As has happened in the past when legislators tried to ease North Carolina’s inspection requirements, the new proposal was killed Wednesday after a lot of phone-calling and letter-writing by garage owners who make their living from car inspections.
Two weeks ago, the House Transportation Appropriations Subcommittee endorsed a budget provision that would delay the required inspections until cars were more than three years old. Proponents said the inspections are an unnecessary expense for motorists, because newer vehicles rarely flunk.
That proposal was killed Wednesday by a 7-5 vote in the House-Senate Joint Transportation Oversight Committee. That means the idea is dead for the “short” legislative session that convened Wednesday.
Sen. Jerry W. Tillman, a Randolph County Republican, protested that the measure would hurt garages, tire dealers and inspection stations – whose trade associations had lobbyists in attendance at the crowded meeting room.
“I know a lot of people who do this, and they sell some gas on the side, but most of their profit comes from these inspections,” Tillman said. “We have 7,500 small businesses that do these inspections.”
Car owners statewide pay $13.60 for the annual safety inspection.
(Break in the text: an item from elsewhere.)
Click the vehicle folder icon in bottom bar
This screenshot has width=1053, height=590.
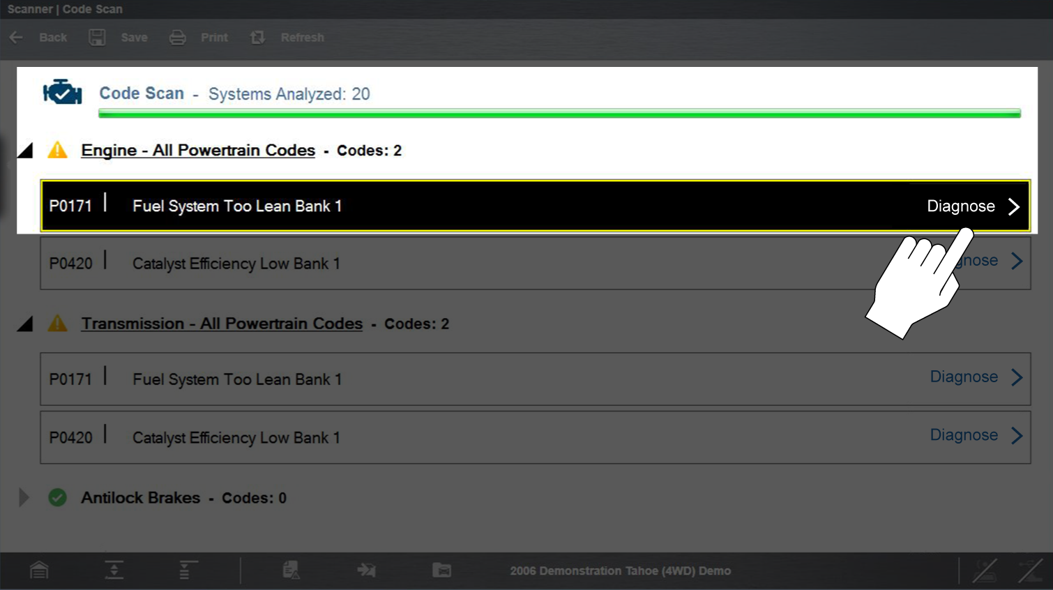coord(441,570)
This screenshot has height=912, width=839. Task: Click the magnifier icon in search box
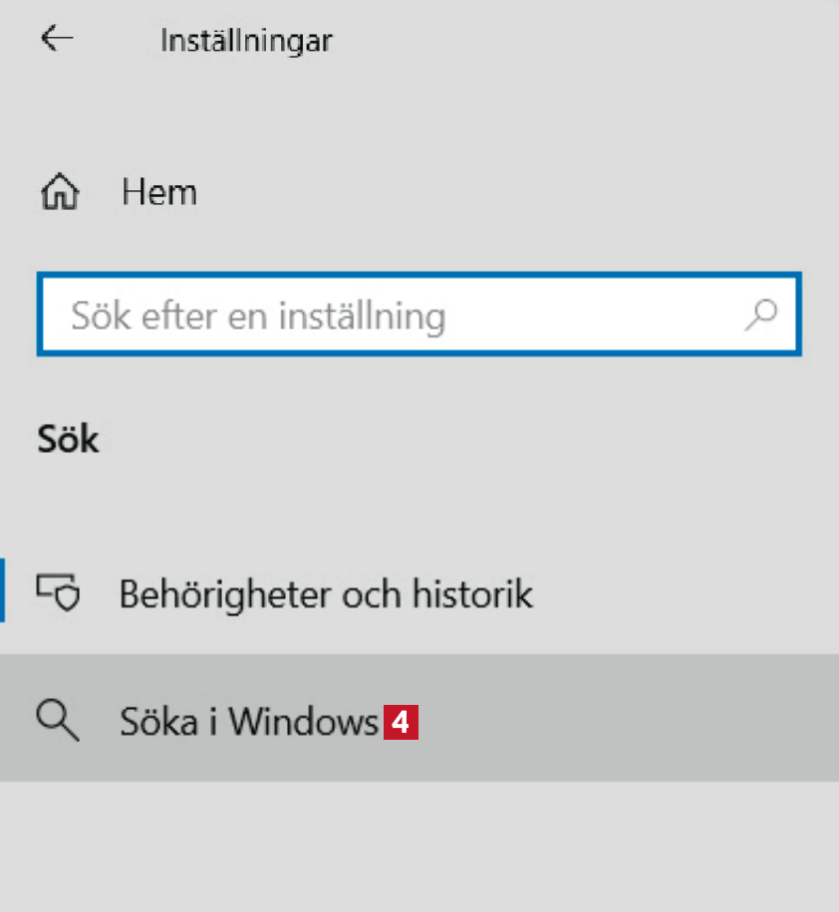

The emissions inspection, required in 48 mostly urban counties, costs an additional $16.40. Studies have shown newer cars have fewer safety or emissions problems. State motor vehicle and air quality agencies have supported the proposal to end inspections for cars from the three most recent model years.
Rep. Ric Killian, a Mecklenburg County Republican, said the legislation would free new-car owners from unneeded expense and state regulation.
“I understand it could have an effect on certain businesses,” Killian said. “But at the same time if you’re providing direct relief to the consumer, I think that’s a good thing. You have to ask yourself how much government intervention you really want, and what good can come of it,” he continued. “If it’s just a matter of bringing in your car to make sure your (tire) tread depth is a certain amount, I would say that’s something an individual can be responsible for on their own.”
Tillman and other opponents said they were concerned about safety as well as the impact on inspection businesses. David P. Ferrell, a lobbyist for the Inspection Station Association of North Carolina, thanked Tillman for his help after the meeting.
Ferrell said inspection station and garage owners had worked hard to express their concerns to legislators after the inspection legislation was unveiled two weeks ago.
“I think there was a good grass-roots effort that took place,” Ferrell said. “I suppose they wrote letters, tried to call, explained what they’re seeing in the field. Because these are the folks that are catching some of the safety problems that cause accidents.”